Like-kind exchange is a transaction that allows for the disposal of an asset (used in a trade or business or held for the production of income) and the acquisition of another replacement asset (of the same class) without generating a current tax liability from the sale of the first asset.

To achieve full tax deferral:
• Reinvest the entire net equity (net proceeds) in one or more replacement properties.
• Acquire one or more replacement properties with the same or a greater amount of debt.

Two main requirements must be met for a delayed exchange:

  • The replacement like-kind property (or properties; multiple properties may be identified) to be received must be identified (clearly and unambiguously) within 45 days of the date the old property was given up.
  • Secondly, the replacement like-kind property must be delivered within 180 days of that same date (or, if earlier, the due date of the return). More than one replacement property may be identified.

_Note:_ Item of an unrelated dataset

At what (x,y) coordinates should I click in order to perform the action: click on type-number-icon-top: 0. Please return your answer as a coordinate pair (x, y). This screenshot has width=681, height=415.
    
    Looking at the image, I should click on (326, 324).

Qualified intermediaries may be used to facilitate such exchanges; however, at no time may a party have constructive receipt of any funds in escrow (this is a sale).

The presence of “boot” (non-like kind property) in a transaction may cause the recognition of gain or loss. This is true, for example, when monetary boot is received or non-monetary boot given.

I created this blog to help understand certain basic aspects of U.S. tax law. Of course, each situation is unique and nothing that is on this site will ever replace the expert advice of a tax professional.